Exercise objective: Print exactly and only the lines that run from the one containing "You are a computer-use agent. 900x524 pixels." through the end of the material, please, omitting pictures.

%%

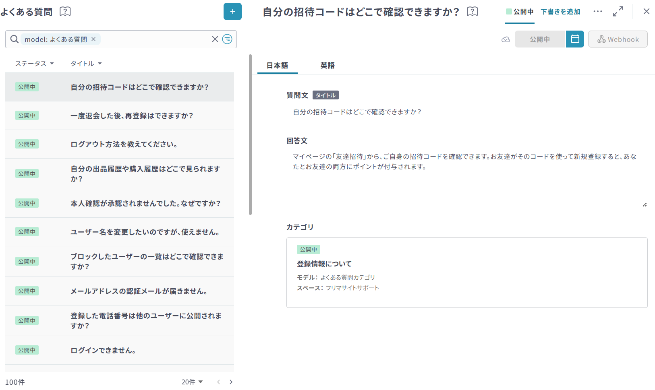Remove the model: よくある質問 filter chip
Viewport: 655px width, 390px height.
93,39
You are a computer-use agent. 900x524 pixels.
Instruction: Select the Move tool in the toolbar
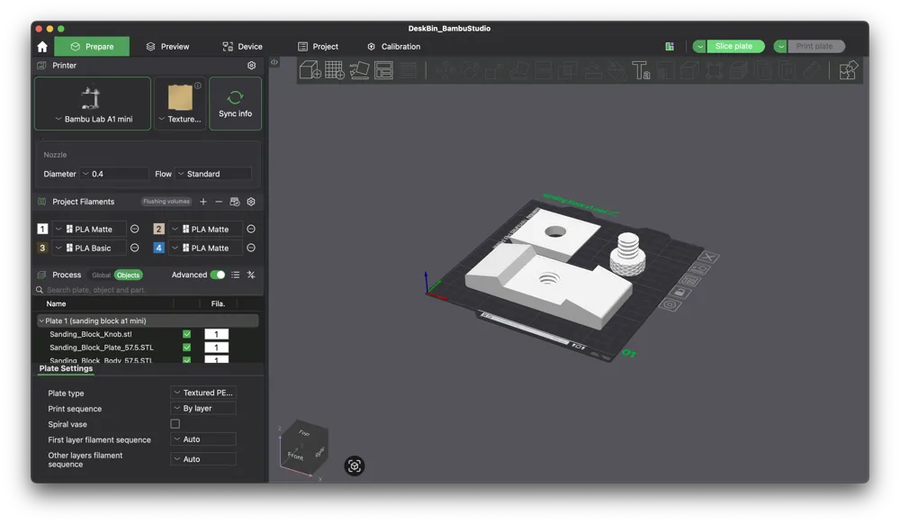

%%

Written solution:
You are a computer-use agent. 900x524 pixels.
Instruction: Select the Move tool in the toolbar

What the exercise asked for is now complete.